AgentSkillsCN

import-vocabulary

从包含阿拉伯语单词的 Word 文档(.docx)中导入词汇。当用户希望从 Word 文档、docx 文件,或阿拉伯语学习资料中导入、添加或提取词汇时,可调用此技能。系统会自动提取阿拉伯语–英语双语词条,并根据类别创建或更新对应的卡片组。

SKILL.md
--- frontmatter
name: import-vocabulary
description: Import vocabulary from Word documents (.docx) containing Arabic words. Use when the user wants to import, add, or extract vocabulary from a Word document, docx file, or Arabic learning materials.

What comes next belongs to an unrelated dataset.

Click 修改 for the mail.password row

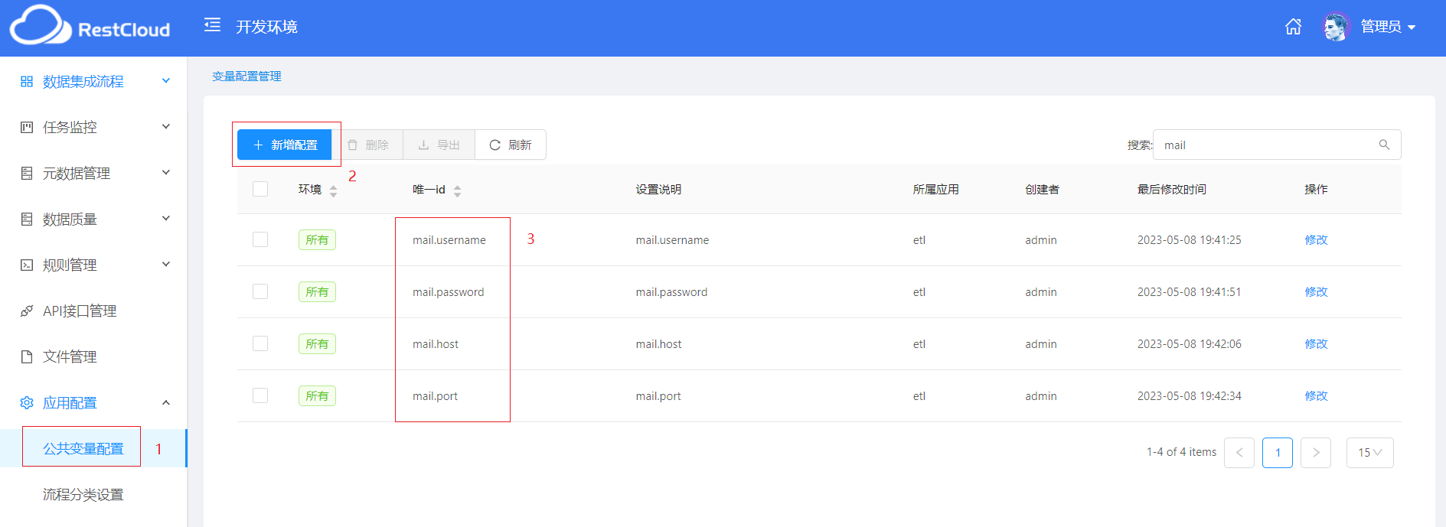coord(1316,291)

Extracts Arabic-English word pairs and creates/updates decks based on categories.

Import Vocabulary from Word Documents

This skill extracts Arabic vocabulary from .docx files and imports them into the flashcard system.

Workflow Overview

  1. Extract → Parse .docx with pandoc
  2. Generate → Create markdown file with extracted vocabulary
  3. Confirm → Ask user which words to import
  4. Import → Create cards via API
  5. Archive → Move files to processed/ folder

Step 1: Extract Text from Document

Use pandoc to convert the Word document to markdown:

bash
pandoc "path/to/document.docx" -t markdown

Step 2: Parse and Generate Markdown

From the extracted content, identify vocabulary entries and create a markdown file in the same directory as the source document.

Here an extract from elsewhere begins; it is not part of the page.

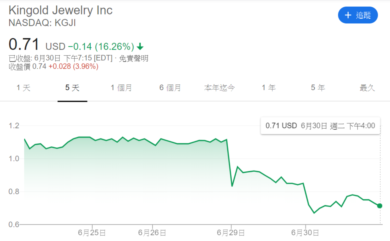Switch chart to 6 個月 range
The image size is (390, 241).
[x=170, y=88]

Filename pattern: {original_name}.vocab.md

Example: صفات.docxصفات.vocab.md

Markdown format:

markdown
# Vocabulary: صفات (Adjectives)

Source: صفات.docx
Extracted: 2024-01-15
Category: Adjectives

## Words

| # | Arabic | English | Notes | Import |
|---|--------|---------|-------|--------|
| 1 | جديد / جديدة | new | masc/fem | ✓ |
| 2 | قديم / قديمة | old | masc/fem | ✓ |
| 3 | ثقيل / ثقيلة | heavy | masc/fem | ✓ |
| 4 | خفيف / خفيفة | light | masc/fem | ✓ |

## Summary

- Total words found: 12
- Ready to import: 12
- Skipped: 0

Parsing rules:

  • Strip {dir="rtl"} markers from Arabic text
  • Ignore image references like ![...](media/...)
  • Skip exercise blanks (____), instructions, non-vocabulary content
  • Handle masculine/feminine pairs: "جديد- جديدة" → "جديد / جديدة"
  • Preserve Arabic diacritics (tashkeel)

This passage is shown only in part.